_Stored data_
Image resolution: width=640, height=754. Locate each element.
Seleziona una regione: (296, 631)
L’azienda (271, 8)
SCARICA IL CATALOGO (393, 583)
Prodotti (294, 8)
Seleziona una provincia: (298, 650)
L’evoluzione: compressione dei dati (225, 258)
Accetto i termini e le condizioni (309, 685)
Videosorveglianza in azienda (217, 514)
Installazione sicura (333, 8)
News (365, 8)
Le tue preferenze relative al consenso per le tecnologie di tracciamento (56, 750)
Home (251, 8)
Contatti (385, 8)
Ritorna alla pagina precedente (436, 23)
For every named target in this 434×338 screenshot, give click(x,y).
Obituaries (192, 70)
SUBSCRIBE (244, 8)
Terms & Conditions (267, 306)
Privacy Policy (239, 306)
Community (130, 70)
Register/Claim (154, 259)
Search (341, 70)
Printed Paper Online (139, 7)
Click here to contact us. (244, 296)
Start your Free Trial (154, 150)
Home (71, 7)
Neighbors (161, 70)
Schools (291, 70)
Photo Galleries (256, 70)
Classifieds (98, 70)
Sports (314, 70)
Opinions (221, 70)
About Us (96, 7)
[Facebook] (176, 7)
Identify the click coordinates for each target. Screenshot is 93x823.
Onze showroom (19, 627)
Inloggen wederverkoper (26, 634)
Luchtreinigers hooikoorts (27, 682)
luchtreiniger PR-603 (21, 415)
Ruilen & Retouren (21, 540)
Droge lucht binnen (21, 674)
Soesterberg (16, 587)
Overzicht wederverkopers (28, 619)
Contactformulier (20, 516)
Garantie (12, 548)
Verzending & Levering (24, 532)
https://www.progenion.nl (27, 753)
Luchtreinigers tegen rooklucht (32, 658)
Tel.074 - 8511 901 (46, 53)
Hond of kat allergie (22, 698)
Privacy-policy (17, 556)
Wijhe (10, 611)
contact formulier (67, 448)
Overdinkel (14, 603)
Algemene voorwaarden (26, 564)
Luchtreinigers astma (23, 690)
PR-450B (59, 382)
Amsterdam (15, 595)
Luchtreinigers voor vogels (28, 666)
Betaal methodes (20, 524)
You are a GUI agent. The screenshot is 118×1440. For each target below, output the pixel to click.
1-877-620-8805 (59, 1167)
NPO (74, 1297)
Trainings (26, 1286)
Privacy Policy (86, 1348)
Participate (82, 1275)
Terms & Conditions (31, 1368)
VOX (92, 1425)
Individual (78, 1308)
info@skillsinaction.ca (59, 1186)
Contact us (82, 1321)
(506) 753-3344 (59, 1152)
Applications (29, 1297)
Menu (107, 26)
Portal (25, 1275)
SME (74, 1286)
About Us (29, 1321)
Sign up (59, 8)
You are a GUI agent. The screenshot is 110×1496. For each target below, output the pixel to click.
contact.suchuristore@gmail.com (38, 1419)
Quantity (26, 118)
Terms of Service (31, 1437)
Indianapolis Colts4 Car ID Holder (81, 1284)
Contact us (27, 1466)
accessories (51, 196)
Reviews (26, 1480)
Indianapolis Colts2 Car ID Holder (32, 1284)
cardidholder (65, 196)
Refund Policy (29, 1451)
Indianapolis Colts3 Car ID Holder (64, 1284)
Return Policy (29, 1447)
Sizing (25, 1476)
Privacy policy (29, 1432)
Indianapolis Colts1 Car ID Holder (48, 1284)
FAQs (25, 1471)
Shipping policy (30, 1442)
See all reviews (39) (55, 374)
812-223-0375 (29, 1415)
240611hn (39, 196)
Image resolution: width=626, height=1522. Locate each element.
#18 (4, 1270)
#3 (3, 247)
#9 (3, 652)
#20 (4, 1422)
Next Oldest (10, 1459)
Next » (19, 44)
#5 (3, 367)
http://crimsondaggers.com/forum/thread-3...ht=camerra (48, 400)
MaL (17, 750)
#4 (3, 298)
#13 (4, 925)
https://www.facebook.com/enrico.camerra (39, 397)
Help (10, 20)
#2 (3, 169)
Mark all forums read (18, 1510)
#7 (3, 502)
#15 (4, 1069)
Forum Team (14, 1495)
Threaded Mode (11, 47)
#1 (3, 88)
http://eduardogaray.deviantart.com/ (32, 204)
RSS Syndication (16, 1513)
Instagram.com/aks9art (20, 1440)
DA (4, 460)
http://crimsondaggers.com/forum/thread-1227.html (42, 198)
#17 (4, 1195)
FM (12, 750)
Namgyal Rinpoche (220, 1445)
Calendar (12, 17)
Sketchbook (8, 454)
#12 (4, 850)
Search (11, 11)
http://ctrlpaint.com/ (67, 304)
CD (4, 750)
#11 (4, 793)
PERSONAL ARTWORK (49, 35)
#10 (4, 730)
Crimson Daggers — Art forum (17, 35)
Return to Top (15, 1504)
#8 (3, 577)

_Job_
Give all the rows again with "Soesterberg" switched to "Utrecht", leaving everything else as it is.

_Response to this task_
Image resolution: width=640, height=754. Locate each element.
Seleziona una regione: (296, 631)
L’azienda (271, 8)
SCARICA IL CATALOGO (393, 583)
Prodotti (294, 8)
Seleziona una provincia: (298, 650)
L’evoluzione: compressione dei dati (225, 258)
Accetto i termini e le condizioni (309, 685)
Videosorveglianza in azienda (217, 514)
Installazione sicura (333, 8)
News (365, 8)
Le tue preferenze relative al consenso per le tecnologie di tracciamento (56, 750)
Home (251, 8)
Contatti (385, 8)
Ritorna alla pagina precedente (436, 23)
For every named target in this 434×338 screenshot, give click(x,y).
Obituaries (192, 70)
SUBSCRIBE (244, 8)
Terms & Conditions (267, 306)
Privacy Policy (239, 306)
Community (130, 70)
Register/Claim (154, 259)
Search (341, 70)
Printed Paper Online (139, 7)
Click here to contact us. (244, 296)
Start your Free Trial (154, 150)
Home (71, 7)
Neighbors (161, 70)
Schools (291, 70)
Photo Galleries (256, 70)
Classifieds (98, 70)
Sports (314, 70)
Opinions (221, 70)
About Us (96, 7)
[Facebook] (176, 7)
Identify the click coordinates for each target. Screenshot is 93x823.
Onze showroom (19, 627)
Inloggen wederverkoper (26, 634)
Luchtreinigers hooikoorts (27, 682)
luchtreiniger PR-603 (21, 415)
Ruilen & Retouren (21, 540)
Droge lucht binnen (21, 674)
Utrecht (16, 587)
Overzicht wederverkopers (28, 619)
Contactformulier (20, 516)
Garantie (12, 548)
Verzending & Levering (24, 532)
https://www.progenion.nl (27, 753)
Luchtreinigers tegen rooklucht (32, 658)
Tel.074 - 8511 901 (46, 53)
Hond of kat allergie (22, 698)
Privacy-policy (17, 556)
Wijhe (10, 611)
contact formulier (67, 448)
Overdinkel (14, 603)
Algemene voorwaarden (26, 564)
Luchtreinigers astma (23, 690)
PR-450B (59, 382)
Amsterdam (15, 595)
Luchtreinigers voor vogels (28, 666)
Betaal methodes (20, 524)
You are a GUI agent. The screenshot is 118×1440. For each target below, output the pixel to click.
1-877-620-8805 (59, 1167)
NPO (74, 1297)
Trainings (26, 1286)
Privacy Policy (86, 1348)
Participate (82, 1275)
Terms & Conditions (31, 1368)
VOX (92, 1425)
Individual (78, 1308)
info@skillsinaction.ca (59, 1186)
Contact us (82, 1321)
(506) 753-3344 (59, 1152)
Applications (29, 1297)
Menu (107, 26)
Portal (25, 1275)
SME (74, 1286)
About Us (29, 1321)
Sign up (59, 8)
You are a GUI agent. The screenshot is 110×1496. For each target below, output the pixel to click.
contact.suchuristore@gmail.com (38, 1419)
Quantity (26, 118)
Terms of Service (31, 1437)
Indianapolis Colts4 Car ID Holder (81, 1284)
Contact us (27, 1466)
accessories (51, 196)
Reviews (26, 1480)
Indianapolis Colts2 Car ID Holder (32, 1284)
cardidholder (65, 196)
Refund Policy (29, 1451)
Indianapolis Colts3 Car ID Holder (64, 1284)
Return Policy (29, 1447)
Sizing (25, 1476)
Privacy policy (29, 1432)
Indianapolis Colts1 Car ID Holder (48, 1284)
FAQs (25, 1471)
Shipping policy (30, 1442)
See all reviews (39) (55, 374)
812-223-0375 (29, 1415)
240611hn (39, 196)
Image resolution: width=626, height=1522. Locate each element.
#18 (4, 1270)
#3 (3, 247)
#9 (3, 652)
#20 (4, 1422)
Next Oldest (10, 1459)
Next » (19, 44)
#5 (3, 367)
http://crimsondaggers.com/forum/thread-3...ht=camerra (48, 400)
MaL (17, 750)
#4 (3, 298)
#13 (4, 925)
https://www.facebook.com/enrico.camerra (39, 397)
Help (10, 20)
#2 (3, 169)
Mark all forums read (18, 1510)
#7 (3, 502)
#15 (4, 1069)
Forum Team (14, 1495)
Threaded Mode (11, 47)
#1 (3, 88)
http://eduardogaray.deviantart.com/ (32, 204)
RSS Syndication (16, 1513)
Instagram.com/aks9art (20, 1440)
DA (4, 460)
http://crimsondaggers.com/forum/thread-1227.html (42, 198)
#17 (4, 1195)
FM (12, 750)
Namgyal Rinpoche (220, 1445)
Calendar (12, 17)
Sketchbook (8, 454)
#12 (4, 850)
Search (11, 11)
http://ctrlpaint.com/ (67, 304)
CD (4, 750)
#11 (4, 793)
PERSONAL ARTWORK (49, 35)
#10 (4, 730)
Crimson Daggers — Art forum (17, 35)
Return to Top (15, 1504)
#8 (3, 577)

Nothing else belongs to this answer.